The passage of time has proven The Painted Word to be an insightful and instructive testament, not only about Modern art’s tow-the-line values, but also of the devastating power that Marxist theory has come to enjoy over Western culture.
The Right Stuff for an Embattled Age
Tom Wolfe can be credited with inventing a jazzed-up street lingo that takes the most high-flown topic and simplifies it to a vital level that readers can embrace. Wolfe’s nonfiction created an empirical language that cuts through the fat of pretense and affectation.
The Right Stuff is a masterpiece of non-fiction creativity. This is a bold work in many ways. For one, Wolfe does not appease postmodern intellectuals by imitating the clinical and artificial language of writers who are more often than not obfuscators, than they are awed by genuine understanding.

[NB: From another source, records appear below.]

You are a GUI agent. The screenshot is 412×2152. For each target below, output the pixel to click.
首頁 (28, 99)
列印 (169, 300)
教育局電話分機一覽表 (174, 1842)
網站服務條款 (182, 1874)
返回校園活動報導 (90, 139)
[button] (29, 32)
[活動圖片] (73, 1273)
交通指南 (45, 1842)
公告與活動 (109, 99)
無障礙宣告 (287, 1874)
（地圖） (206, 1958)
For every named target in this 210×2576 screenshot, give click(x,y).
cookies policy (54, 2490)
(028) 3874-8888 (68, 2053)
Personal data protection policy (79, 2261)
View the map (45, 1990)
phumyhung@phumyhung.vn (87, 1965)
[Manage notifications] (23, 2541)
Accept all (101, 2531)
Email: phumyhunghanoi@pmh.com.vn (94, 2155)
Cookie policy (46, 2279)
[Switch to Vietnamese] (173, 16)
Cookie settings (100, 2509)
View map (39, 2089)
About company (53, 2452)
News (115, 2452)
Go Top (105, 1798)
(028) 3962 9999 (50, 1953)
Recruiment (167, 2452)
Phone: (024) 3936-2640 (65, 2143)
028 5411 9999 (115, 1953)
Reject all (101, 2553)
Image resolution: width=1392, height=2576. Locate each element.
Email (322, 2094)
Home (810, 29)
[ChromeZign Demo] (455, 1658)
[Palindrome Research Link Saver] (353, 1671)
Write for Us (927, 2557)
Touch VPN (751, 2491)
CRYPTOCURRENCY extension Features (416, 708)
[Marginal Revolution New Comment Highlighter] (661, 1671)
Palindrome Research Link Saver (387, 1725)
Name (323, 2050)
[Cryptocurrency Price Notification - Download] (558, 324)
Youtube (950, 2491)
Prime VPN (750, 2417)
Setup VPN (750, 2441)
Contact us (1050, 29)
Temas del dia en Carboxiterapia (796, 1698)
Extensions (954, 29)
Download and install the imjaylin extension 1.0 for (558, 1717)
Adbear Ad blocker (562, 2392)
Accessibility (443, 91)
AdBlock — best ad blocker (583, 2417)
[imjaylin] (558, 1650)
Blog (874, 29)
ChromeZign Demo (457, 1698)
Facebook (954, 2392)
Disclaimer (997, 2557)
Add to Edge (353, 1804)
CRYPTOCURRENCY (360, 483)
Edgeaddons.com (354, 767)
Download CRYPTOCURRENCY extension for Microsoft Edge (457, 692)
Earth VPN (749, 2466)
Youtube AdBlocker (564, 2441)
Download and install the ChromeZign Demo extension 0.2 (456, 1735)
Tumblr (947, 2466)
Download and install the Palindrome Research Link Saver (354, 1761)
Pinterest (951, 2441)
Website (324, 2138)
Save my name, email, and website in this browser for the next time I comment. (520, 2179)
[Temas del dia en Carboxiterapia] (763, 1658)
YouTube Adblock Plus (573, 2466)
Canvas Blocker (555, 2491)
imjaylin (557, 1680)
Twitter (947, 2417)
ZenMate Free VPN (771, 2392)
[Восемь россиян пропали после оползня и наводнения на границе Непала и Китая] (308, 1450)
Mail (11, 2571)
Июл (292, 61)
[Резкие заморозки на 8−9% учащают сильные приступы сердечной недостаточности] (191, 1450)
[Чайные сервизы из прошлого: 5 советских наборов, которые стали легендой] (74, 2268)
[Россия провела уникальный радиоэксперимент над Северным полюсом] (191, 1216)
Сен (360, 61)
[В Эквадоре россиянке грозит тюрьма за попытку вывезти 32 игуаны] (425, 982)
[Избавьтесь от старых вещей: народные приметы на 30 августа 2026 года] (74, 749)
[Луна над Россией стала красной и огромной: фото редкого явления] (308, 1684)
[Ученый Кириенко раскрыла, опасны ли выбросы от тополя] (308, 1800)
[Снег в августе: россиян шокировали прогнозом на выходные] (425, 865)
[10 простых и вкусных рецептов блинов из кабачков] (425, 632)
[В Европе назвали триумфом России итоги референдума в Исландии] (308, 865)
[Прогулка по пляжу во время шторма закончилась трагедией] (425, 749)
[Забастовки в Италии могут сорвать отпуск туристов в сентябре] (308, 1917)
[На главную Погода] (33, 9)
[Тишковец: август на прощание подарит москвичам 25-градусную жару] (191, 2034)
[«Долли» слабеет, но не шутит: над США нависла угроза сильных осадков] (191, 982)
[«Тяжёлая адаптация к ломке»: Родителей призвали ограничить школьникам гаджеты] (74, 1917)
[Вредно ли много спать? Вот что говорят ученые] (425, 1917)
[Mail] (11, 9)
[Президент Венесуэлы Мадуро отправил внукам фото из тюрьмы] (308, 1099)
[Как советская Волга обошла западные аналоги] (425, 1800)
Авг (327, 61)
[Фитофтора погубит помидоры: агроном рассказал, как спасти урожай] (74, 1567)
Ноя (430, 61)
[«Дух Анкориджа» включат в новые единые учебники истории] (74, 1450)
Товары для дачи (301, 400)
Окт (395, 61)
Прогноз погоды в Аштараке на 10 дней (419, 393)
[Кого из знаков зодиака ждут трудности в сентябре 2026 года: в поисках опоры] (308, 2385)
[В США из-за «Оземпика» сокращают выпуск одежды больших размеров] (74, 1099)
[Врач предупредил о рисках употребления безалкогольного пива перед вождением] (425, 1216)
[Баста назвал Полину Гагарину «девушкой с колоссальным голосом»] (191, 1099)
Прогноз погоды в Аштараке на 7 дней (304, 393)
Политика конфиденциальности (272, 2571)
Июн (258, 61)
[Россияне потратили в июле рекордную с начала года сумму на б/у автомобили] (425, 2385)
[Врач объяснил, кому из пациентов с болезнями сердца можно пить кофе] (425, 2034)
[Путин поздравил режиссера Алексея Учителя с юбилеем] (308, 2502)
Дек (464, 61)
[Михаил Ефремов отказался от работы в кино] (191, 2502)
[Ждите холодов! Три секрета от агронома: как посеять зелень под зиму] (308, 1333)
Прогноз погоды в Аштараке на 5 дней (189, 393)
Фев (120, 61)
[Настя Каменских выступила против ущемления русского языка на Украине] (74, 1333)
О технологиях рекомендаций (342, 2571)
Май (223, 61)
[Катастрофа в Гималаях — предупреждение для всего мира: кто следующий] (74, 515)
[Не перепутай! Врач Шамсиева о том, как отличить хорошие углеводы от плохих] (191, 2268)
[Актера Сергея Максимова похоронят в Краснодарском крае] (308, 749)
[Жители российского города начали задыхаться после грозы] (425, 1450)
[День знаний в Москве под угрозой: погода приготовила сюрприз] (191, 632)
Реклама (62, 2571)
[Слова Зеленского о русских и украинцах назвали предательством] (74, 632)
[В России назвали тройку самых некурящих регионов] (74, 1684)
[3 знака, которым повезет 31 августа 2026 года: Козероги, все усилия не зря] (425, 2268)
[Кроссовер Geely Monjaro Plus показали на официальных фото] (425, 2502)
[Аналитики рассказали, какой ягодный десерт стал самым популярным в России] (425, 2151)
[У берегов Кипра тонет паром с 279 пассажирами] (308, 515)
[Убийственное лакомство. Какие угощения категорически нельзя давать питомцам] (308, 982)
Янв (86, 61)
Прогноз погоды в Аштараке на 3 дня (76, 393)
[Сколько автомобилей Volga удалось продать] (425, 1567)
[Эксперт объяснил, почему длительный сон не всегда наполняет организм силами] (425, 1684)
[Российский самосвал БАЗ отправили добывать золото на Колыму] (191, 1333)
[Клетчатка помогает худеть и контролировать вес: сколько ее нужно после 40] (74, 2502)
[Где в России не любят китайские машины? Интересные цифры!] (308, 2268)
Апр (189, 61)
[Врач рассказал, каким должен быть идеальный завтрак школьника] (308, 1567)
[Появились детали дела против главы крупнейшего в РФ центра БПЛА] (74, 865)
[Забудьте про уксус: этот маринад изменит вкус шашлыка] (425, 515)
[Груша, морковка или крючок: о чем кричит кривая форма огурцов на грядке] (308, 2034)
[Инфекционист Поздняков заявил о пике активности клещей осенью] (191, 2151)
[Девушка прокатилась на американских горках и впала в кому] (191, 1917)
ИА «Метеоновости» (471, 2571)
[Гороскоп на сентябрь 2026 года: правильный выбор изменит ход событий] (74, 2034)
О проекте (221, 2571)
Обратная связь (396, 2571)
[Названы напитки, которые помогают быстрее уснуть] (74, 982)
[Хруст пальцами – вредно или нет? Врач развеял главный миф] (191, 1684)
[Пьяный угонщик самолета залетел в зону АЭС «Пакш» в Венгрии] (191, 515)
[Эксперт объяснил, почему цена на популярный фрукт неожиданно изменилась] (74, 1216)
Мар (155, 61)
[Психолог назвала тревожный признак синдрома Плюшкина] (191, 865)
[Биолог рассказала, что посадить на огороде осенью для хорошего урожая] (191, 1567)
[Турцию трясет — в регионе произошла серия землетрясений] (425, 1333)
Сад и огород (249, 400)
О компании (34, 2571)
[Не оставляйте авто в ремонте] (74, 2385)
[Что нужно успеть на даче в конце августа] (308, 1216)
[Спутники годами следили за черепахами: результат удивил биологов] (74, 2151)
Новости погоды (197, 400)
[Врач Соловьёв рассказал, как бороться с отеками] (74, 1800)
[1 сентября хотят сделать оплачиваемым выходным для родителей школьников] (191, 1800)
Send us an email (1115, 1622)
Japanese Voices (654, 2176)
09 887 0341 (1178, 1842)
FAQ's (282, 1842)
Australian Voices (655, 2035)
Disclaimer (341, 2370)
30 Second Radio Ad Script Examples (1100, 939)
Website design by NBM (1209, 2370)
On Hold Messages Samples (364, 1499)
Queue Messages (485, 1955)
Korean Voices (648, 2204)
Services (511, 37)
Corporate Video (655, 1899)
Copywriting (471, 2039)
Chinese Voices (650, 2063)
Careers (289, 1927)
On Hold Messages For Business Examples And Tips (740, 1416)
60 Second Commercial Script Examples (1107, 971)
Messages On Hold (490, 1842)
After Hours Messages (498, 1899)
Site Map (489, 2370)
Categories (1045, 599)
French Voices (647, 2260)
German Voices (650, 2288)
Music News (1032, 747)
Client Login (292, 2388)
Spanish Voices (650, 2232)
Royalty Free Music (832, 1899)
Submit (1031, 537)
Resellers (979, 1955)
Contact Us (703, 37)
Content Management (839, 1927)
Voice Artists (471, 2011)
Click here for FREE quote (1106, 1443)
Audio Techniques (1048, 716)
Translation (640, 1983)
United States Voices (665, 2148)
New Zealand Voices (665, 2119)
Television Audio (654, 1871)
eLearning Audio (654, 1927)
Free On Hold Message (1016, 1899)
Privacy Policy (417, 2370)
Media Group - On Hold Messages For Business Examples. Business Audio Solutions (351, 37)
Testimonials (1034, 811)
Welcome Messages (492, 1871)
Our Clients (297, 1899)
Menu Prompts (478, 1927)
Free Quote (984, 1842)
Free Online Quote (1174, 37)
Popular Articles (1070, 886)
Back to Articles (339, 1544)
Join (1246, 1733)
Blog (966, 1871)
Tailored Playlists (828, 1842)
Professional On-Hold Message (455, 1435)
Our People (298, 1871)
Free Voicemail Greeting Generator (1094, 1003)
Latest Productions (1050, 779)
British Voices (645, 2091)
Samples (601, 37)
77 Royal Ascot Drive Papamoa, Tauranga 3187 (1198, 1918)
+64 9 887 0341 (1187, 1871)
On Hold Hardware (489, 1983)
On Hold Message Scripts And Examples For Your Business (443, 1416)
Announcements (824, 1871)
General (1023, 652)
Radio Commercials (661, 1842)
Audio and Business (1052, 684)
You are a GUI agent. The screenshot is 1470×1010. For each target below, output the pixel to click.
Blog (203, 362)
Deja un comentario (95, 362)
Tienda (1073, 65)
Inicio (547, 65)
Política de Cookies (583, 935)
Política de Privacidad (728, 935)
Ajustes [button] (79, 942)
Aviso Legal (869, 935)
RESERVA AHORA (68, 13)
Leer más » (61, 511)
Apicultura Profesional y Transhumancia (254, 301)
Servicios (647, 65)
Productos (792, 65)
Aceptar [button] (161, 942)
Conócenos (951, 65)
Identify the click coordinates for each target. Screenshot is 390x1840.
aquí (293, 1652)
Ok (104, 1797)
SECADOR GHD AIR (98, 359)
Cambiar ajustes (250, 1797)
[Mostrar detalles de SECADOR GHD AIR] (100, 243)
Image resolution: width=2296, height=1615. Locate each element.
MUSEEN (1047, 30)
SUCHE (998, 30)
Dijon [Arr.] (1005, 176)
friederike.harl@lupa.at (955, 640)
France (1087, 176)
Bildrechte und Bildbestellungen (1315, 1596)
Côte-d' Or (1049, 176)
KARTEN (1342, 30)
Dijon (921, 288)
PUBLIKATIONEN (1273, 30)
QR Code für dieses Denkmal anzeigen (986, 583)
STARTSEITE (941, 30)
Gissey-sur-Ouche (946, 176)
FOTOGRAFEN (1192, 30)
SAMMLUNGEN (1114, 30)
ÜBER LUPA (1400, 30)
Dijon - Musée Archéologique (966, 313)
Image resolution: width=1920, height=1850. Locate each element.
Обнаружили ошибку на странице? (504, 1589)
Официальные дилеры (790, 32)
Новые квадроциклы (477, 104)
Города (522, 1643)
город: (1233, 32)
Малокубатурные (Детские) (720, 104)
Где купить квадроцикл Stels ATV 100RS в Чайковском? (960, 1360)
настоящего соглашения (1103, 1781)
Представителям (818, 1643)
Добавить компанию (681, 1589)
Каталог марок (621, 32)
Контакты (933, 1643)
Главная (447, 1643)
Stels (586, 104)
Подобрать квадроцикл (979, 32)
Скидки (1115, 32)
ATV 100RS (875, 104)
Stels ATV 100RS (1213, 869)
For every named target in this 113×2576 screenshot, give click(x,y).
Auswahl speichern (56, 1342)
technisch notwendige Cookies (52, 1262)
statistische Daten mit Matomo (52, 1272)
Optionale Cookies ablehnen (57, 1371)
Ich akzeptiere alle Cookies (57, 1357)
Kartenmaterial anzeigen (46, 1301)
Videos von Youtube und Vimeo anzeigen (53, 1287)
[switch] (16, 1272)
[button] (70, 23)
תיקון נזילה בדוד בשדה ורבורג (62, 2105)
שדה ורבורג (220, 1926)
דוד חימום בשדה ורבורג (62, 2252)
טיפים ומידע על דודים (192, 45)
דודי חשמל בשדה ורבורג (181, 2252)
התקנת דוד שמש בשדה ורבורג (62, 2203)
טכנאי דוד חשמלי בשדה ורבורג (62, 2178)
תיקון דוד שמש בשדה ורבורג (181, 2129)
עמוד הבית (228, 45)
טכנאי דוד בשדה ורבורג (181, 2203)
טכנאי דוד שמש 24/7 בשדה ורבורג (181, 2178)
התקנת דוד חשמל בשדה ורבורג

In The Right Stuff, the subject and author’s technique command equal attention. Wolfe’s presentation of the up-start American space program and test pilots who volunteered to fill her ranks is a work of perspicuity. One example of this is the author’s realization that to match the energy and devil-may-care bravado of test pilots and astronauts, it was necessary to craft a language that would do justice to his subject matter. Wolfe’s language captured the ethos of confronting human contingency head on; he addresses the pressing danger that test pilots and astronauts embrace.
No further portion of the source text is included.